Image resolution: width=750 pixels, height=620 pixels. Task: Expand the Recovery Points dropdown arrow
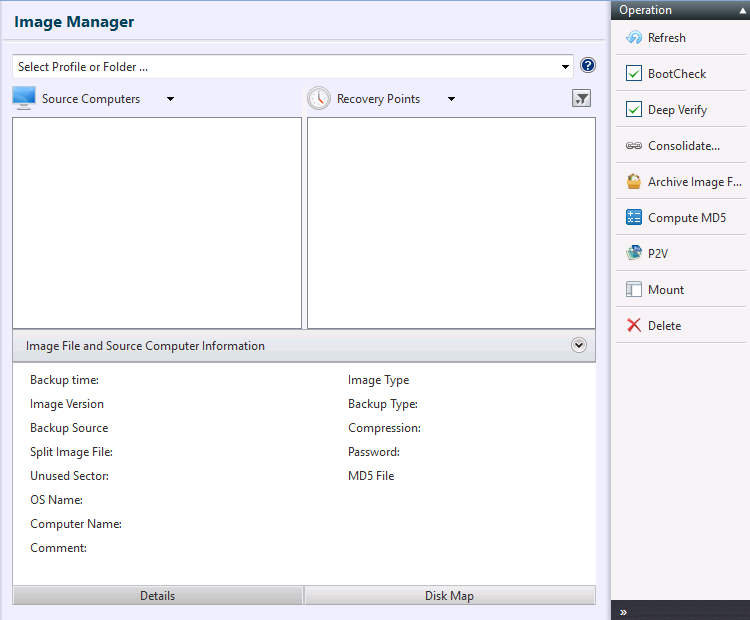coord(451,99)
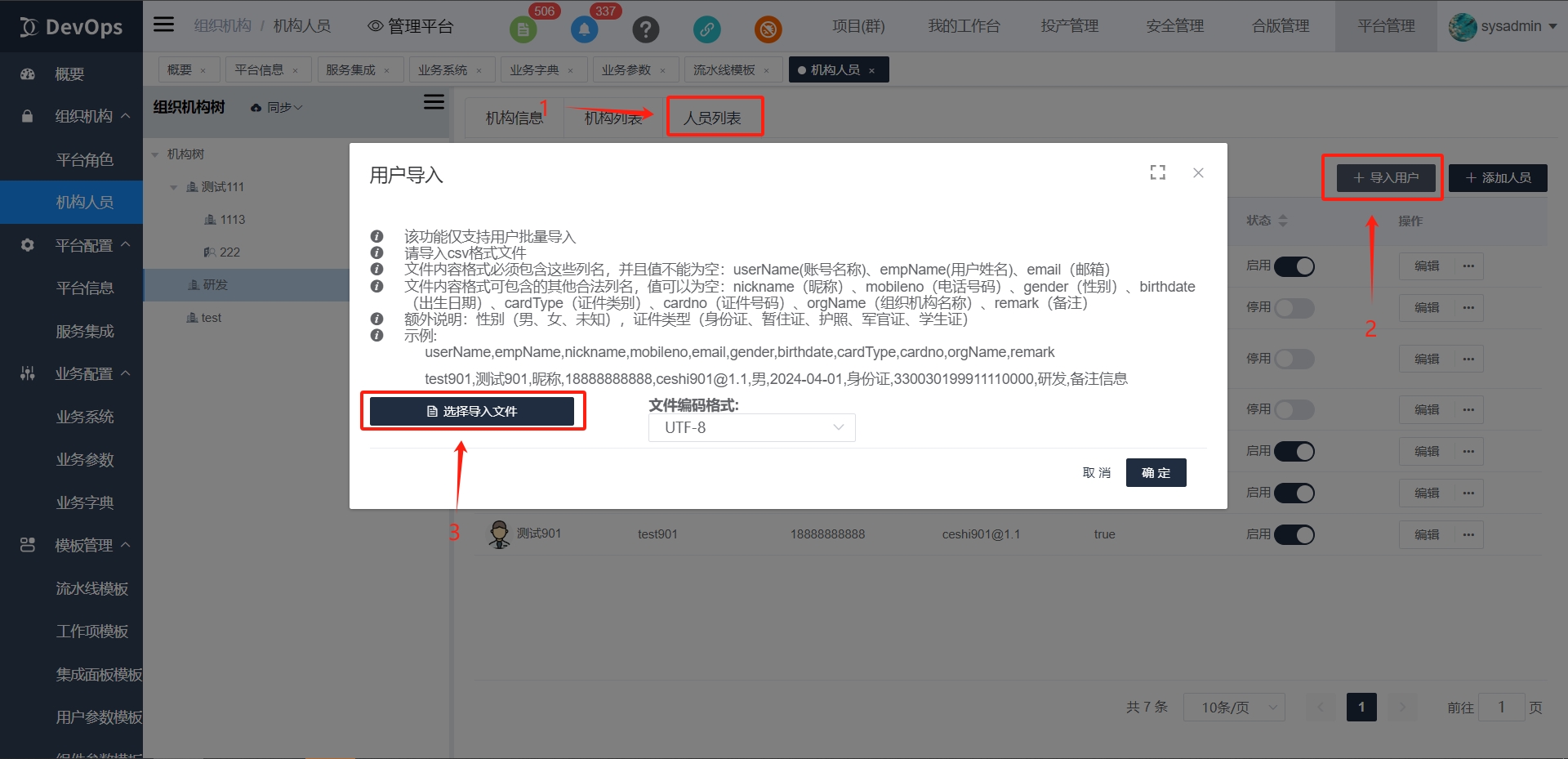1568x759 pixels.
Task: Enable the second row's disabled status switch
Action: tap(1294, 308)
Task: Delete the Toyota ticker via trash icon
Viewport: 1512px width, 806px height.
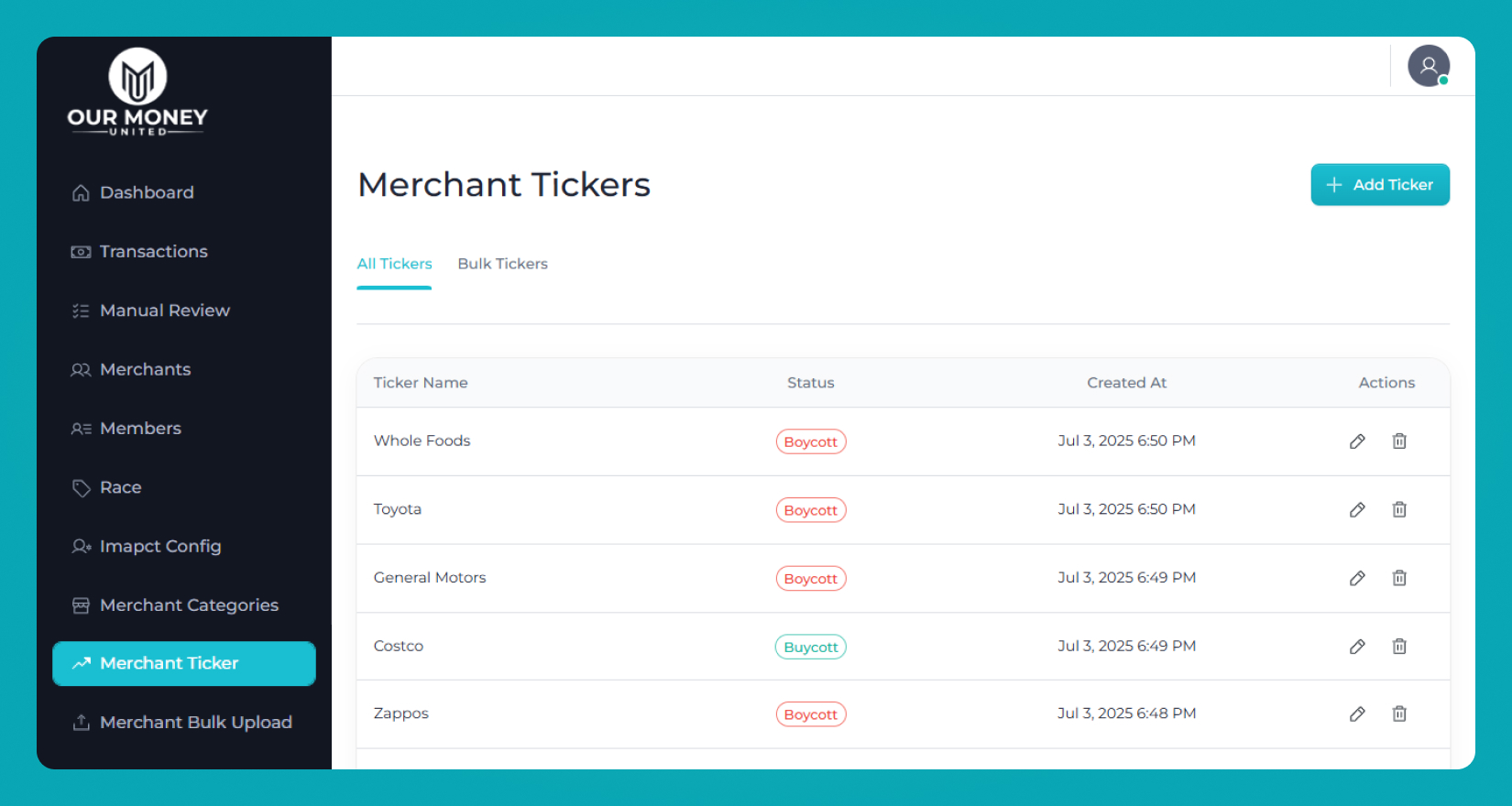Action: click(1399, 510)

*REQUIRED WORK*:
Render all the entries above as a numbered list with one line per item, omitting any blank lines and leaving out the pictures.

*ANSWER FOR THE TASK*:
1. Image resolution: width=750 pixels, height=620 pixels. Task: Expand the Recovery Points dropdown arrow
2. coord(451,99)
3. 1568x759 pixels.
4. Task: Enable the second row's disabled status switch
5. Action: tap(1294, 308)
6. Task: Delete the Toyota ticker via trash icon
7. Viewport: 1512px width, 806px height.
8. Action: click(1399, 510)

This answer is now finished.